*EXERCISE DIRECTIONS*
Count the lines in the entries that contain "plus". Say the number and nothing more.

■ ■ ■ ■ ■ ■ ■

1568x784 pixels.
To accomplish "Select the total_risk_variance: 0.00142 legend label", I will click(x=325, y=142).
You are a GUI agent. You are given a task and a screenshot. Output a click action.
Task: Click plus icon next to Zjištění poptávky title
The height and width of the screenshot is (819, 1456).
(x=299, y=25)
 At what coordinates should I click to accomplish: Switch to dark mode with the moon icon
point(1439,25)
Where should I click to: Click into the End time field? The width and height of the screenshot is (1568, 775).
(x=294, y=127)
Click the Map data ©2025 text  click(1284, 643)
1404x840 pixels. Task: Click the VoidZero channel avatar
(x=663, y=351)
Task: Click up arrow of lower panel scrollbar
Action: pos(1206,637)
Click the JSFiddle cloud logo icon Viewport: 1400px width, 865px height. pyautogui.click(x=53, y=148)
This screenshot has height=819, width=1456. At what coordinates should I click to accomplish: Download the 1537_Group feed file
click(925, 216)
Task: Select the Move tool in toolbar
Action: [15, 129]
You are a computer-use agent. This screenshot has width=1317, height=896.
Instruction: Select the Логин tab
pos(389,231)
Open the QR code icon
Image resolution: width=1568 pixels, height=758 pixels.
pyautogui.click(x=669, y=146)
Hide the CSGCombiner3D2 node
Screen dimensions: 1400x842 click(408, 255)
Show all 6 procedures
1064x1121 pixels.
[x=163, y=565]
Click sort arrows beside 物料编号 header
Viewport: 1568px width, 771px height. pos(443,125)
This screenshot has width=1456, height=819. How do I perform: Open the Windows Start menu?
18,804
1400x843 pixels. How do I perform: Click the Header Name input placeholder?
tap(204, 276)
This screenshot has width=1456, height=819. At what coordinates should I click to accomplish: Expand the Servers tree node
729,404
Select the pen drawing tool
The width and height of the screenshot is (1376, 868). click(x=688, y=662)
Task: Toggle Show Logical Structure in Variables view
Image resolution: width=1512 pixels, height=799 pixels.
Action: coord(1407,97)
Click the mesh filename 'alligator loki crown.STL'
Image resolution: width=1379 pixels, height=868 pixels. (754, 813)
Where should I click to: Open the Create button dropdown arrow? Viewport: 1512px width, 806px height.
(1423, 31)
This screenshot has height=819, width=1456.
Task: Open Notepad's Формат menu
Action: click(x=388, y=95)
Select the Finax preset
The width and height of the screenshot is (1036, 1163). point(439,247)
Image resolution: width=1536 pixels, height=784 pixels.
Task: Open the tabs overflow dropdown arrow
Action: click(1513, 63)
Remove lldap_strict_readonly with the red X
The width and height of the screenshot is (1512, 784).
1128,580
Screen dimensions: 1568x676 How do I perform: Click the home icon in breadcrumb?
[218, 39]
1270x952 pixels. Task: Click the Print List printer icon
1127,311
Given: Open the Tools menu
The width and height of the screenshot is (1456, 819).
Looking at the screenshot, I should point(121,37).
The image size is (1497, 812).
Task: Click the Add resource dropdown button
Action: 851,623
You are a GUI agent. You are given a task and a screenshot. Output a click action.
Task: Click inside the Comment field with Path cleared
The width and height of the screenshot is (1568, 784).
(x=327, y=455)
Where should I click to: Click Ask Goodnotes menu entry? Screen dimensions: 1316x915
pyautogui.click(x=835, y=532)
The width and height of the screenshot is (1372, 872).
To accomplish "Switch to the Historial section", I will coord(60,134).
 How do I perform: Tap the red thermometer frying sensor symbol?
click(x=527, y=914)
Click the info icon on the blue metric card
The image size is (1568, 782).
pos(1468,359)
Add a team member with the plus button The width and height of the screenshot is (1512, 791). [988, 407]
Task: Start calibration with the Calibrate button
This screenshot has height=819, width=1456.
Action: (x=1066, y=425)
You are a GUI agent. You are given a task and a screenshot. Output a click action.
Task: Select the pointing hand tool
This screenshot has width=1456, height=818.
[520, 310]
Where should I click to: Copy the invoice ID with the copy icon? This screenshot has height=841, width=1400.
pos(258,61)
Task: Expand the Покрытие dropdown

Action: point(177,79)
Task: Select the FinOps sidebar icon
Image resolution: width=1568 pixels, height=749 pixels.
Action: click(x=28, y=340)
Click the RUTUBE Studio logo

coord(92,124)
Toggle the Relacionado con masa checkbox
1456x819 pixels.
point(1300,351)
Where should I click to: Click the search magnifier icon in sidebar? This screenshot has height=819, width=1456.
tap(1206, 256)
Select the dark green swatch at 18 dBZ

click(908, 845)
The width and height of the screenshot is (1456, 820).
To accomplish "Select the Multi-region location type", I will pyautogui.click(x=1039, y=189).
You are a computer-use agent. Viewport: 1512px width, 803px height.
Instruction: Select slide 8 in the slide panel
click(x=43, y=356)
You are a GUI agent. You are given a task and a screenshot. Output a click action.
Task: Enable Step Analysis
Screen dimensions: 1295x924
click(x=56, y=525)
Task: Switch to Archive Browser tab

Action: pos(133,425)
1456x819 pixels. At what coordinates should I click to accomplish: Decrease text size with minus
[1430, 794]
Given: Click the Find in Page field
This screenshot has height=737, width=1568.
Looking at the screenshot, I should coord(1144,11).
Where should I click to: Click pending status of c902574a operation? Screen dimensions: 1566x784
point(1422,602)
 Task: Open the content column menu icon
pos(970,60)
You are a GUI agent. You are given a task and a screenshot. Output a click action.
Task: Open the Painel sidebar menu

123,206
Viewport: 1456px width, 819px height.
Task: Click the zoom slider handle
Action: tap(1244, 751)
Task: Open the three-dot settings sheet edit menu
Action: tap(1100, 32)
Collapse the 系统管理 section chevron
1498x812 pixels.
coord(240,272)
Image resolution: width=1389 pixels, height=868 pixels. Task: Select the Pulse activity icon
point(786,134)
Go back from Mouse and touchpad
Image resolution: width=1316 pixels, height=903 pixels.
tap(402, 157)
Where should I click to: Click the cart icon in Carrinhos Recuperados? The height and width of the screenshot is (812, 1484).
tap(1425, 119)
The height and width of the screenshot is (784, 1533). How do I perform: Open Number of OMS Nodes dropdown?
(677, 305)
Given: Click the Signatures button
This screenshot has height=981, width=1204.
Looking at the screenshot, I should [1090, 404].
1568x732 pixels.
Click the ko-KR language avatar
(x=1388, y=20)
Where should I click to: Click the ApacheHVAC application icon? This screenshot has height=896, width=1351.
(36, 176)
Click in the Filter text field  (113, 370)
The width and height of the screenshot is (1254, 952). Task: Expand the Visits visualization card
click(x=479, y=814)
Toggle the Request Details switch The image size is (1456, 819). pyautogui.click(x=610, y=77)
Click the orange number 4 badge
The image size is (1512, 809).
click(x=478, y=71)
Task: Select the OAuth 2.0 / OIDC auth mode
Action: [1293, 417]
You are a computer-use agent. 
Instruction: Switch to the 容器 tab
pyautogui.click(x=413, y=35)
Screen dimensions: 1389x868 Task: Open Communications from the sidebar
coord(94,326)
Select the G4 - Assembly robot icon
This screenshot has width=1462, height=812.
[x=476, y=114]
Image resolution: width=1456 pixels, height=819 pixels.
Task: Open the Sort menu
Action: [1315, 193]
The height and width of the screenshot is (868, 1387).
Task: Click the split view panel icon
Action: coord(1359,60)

■ ■ ■ ■ ■ ■ ■

*THE ANSWER*
2